The U.S. Leading Economic Index, an important measure of business cycles, recorded another decline in June, marking the 15th consecutive month of decreases. According to The Conference Board, the index slipped 0.7% to 106.1 in June, following a 0.6% decrease in May. This decline indicates a deterioration in the underlying components of the index.
Economists surveyed by The Wall Street Journal had expected the index to fall by 0.6%, which suggests that the economic outlook is worse than previously anticipated.
Justyna Zabinska-La Monica, The Conference Board’s senior manager of business cycle indicators, stated that this prolonged decline is now the longest streak of consecutive decreases since 2007-08 during the housing-driven economic slowdown.

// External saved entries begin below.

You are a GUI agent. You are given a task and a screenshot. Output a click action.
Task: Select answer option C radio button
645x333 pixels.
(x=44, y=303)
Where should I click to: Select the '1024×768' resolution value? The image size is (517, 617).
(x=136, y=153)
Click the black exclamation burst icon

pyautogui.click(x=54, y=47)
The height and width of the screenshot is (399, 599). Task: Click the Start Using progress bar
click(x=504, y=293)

She attributes the decline to several factors, including gloomier consumer expectations, weaker new orders, increased unemployment claims, and reduced housing construction. Zabinska-La Monica further predicts that economic activity will likely continue to decelerate in the coming months.

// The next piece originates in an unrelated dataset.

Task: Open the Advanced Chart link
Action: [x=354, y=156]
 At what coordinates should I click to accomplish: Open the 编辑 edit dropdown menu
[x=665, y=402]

The Leading Economic Index acts as a predictive variable that forecasts turning points in the business cycle approximately seven months in advance. It is comprised of ten components, such as initial claims for unemployment insurance, manufacturers’ new orders, building permits for new private housing units, stock prices, and consumer expectations. Its purpose is to provide signals about fluctuations in the business cycle.
On the other hand, The Conference Board reported that the Coincident Economic Index, which measures current economic activity, remained relatively stable at 110.0 in June. Similarly, the Lagging Economic Index maintained its position at 118.4.